- **PROBLEM DETAILS**: Reproduce every record exactly as it appears, but not the pictures.

- **DATA EXTRACTS**:
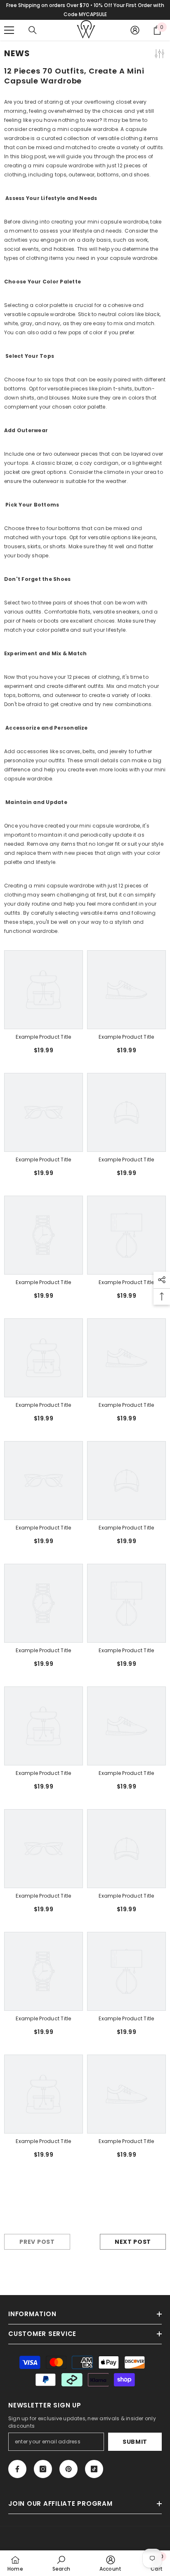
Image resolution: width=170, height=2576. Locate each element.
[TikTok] (94, 2469)
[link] (43, 1037)
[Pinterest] (68, 2469)
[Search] (33, 30)
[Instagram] (43, 2469)
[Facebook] (17, 2469)
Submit (135, 2442)
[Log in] (135, 30)
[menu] (9, 30)
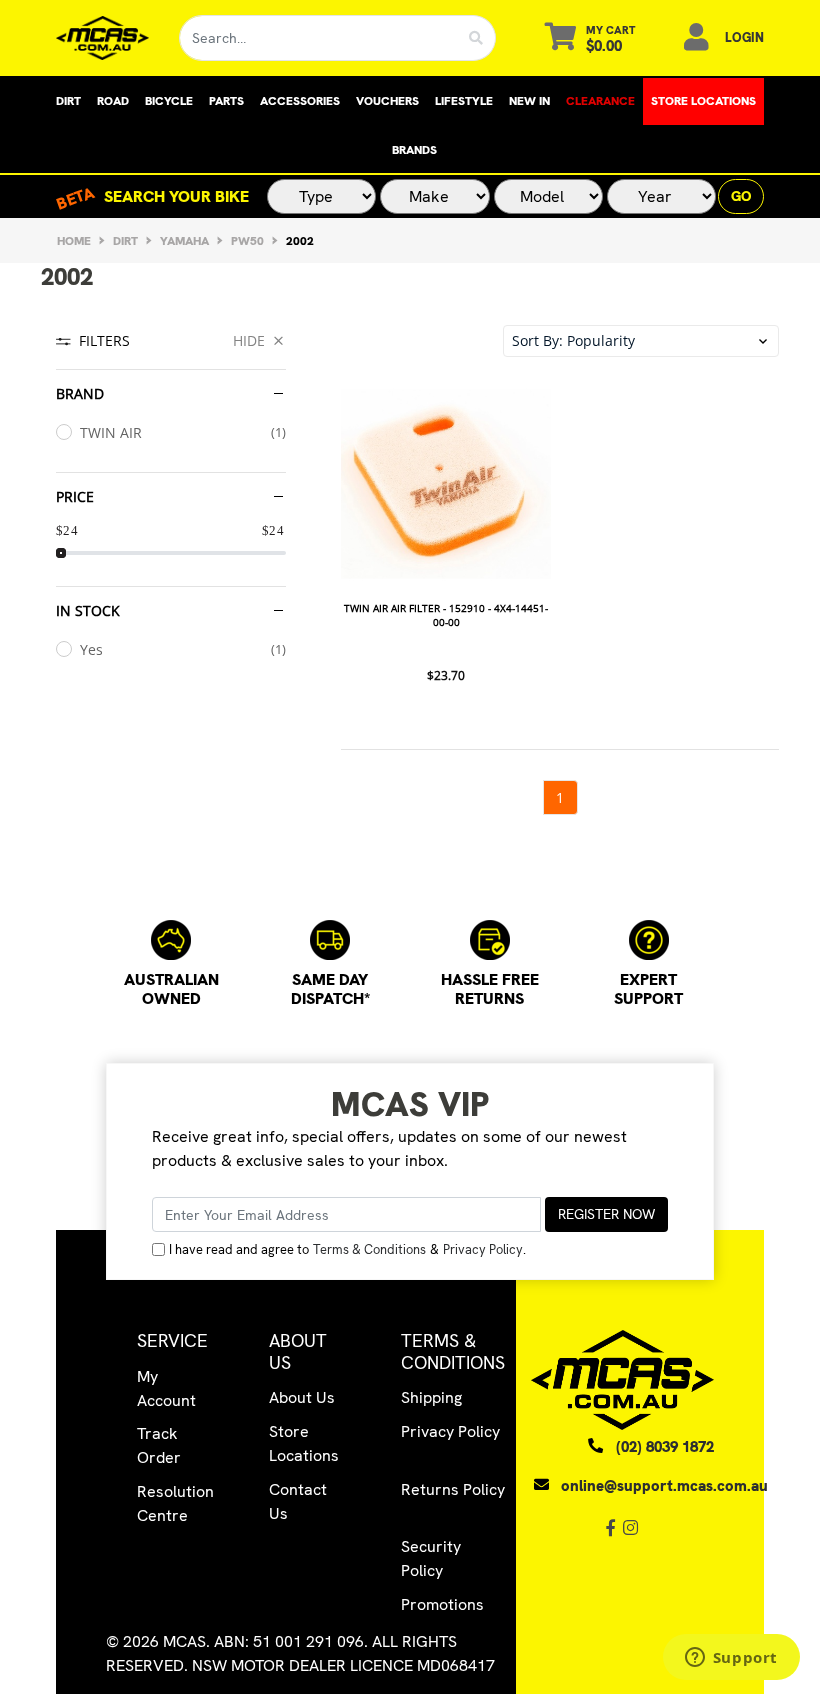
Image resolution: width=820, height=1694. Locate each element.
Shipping (431, 1397)
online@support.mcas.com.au (664, 1486)
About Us (302, 1397)
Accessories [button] (300, 101)
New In (529, 101)
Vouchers (387, 101)
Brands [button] (414, 150)
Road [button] (113, 101)
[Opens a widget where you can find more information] (731, 1659)
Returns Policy (453, 1489)
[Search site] (476, 38)
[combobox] (318, 38)
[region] (171, 570)
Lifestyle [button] (464, 101)
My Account (166, 1388)
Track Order (159, 1445)
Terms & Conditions (369, 1249)
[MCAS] (102, 38)
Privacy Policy (483, 1249)
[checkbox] (171, 432)
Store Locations (703, 101)
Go (741, 196)
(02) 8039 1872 (665, 1447)
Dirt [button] (68, 101)
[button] (641, 341)
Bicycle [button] (169, 101)
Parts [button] (226, 101)
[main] (560, 597)
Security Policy (431, 1558)
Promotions (442, 1604)
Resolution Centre (175, 1503)
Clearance (600, 101)
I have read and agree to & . (347, 1249)
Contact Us (298, 1501)
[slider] (61, 553)
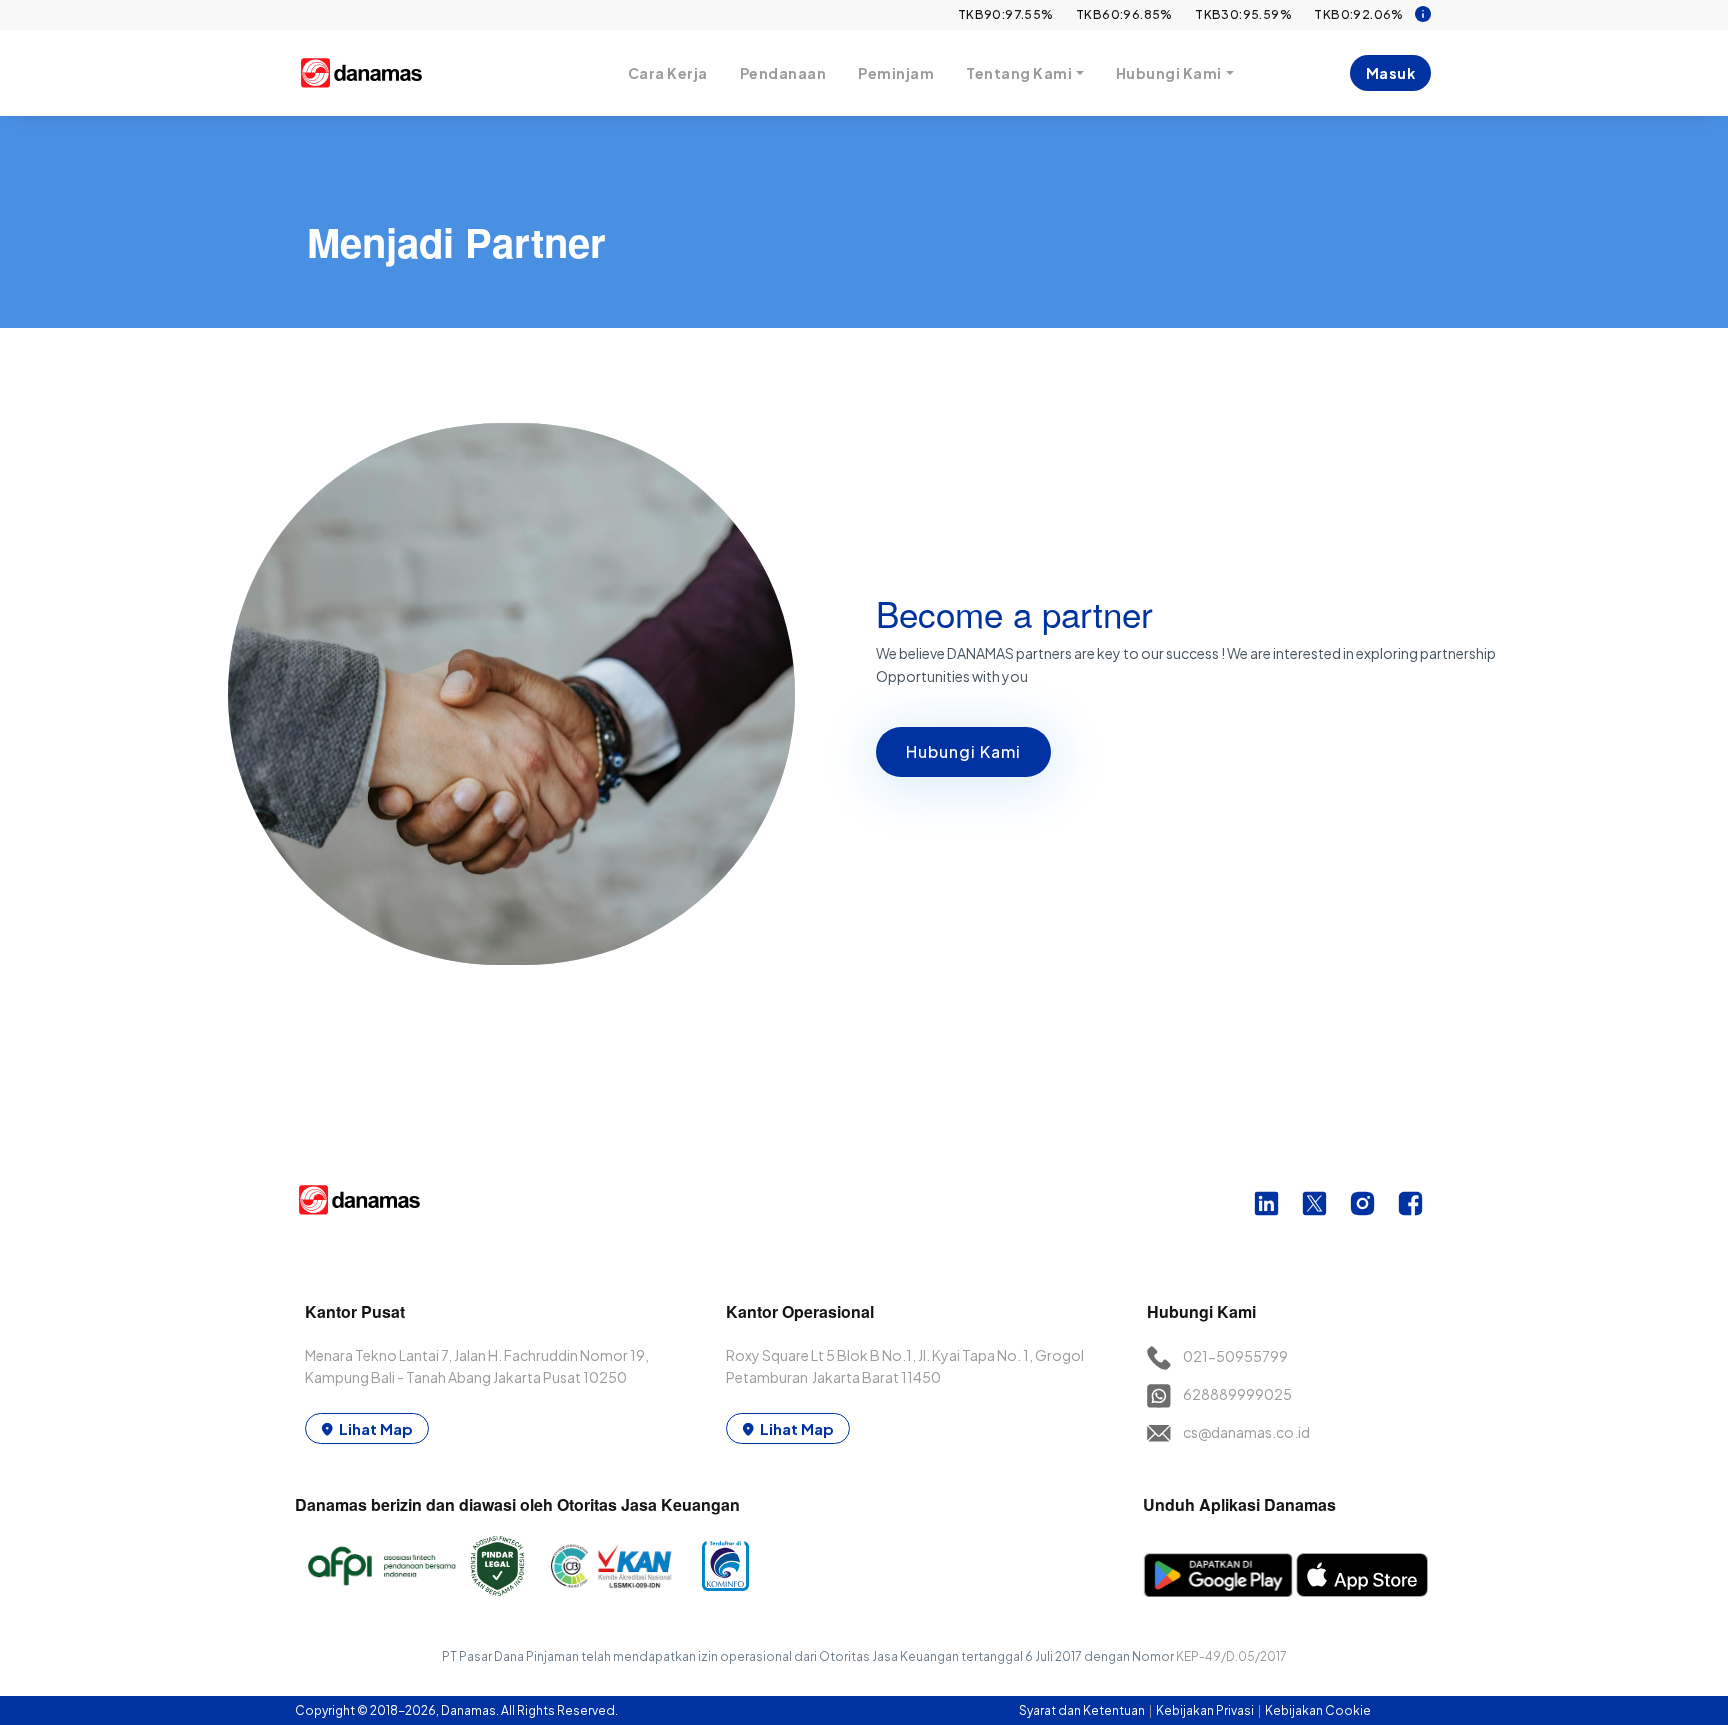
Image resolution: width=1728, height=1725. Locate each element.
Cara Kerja (668, 73)
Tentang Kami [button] (1019, 73)
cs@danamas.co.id (1246, 1432)
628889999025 (1237, 1394)
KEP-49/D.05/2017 (1231, 1656)
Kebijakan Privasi (1206, 1710)
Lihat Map (376, 1428)
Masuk (1391, 73)
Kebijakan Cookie (1318, 1710)
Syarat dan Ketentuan (1083, 1710)
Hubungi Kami (963, 751)
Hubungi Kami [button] (1169, 73)
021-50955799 (1235, 1356)
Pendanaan (783, 73)
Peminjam (896, 73)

- **TASK ANSWER**:
Image resolution: width=170, height=2576. Locate each element.
[TikTok] (94, 2469)
[link] (43, 1037)
[Pinterest] (68, 2469)
[Search] (33, 30)
[Instagram] (43, 2469)
[Facebook] (17, 2469)
Submit (135, 2442)
[Log in] (135, 30)
[menu] (9, 30)
Image resolution: width=820, height=1694. Locate each element.
Shipping (431, 1397)
online@support.mcas.com.au (664, 1486)
About Us (302, 1397)
Accessories [button] (300, 101)
New In (529, 101)
Vouchers (387, 101)
Brands [button] (414, 150)
Road [button] (113, 101)
[Opens a widget where you can find more information] (731, 1659)
Returns Policy (453, 1489)
[Search site] (476, 38)
[combobox] (318, 38)
[region] (171, 570)
Lifestyle [button] (464, 101)
My Account (166, 1388)
Track Order (159, 1445)
Terms & Conditions (369, 1249)
[MCAS] (102, 38)
Privacy Policy (483, 1249)
[checkbox] (171, 432)
Store Locations (703, 101)
Go (741, 196)
(02) 8039 1872 (665, 1447)
Dirt [button] (68, 101)
[button] (641, 341)
Bicycle [button] (169, 101)
Parts [button] (226, 101)
[main] (560, 597)
Security Policy (431, 1558)
Promotions (442, 1604)
Resolution Centre (175, 1503)
Clearance (600, 101)
I have read and agree to & . (347, 1249)
Contact Us (298, 1501)
[slider] (61, 553)
Image resolution: width=1728, height=1725. Locate each element.
Cara Kerja (668, 73)
Tentang Kami [button] (1019, 73)
cs@danamas.co.id (1246, 1432)
628889999025 (1237, 1394)
KEP-49/D.05/2017 (1231, 1656)
Kebijakan Privasi (1206, 1710)
Lihat Map (376, 1428)
Masuk (1391, 73)
Kebijakan Cookie (1318, 1710)
Syarat dan Ketentuan (1083, 1710)
Hubungi Kami (963, 751)
Hubungi Kami [button] (1169, 73)
021-50955799 (1235, 1356)
Pendanaan (783, 73)
Peminjam (896, 73)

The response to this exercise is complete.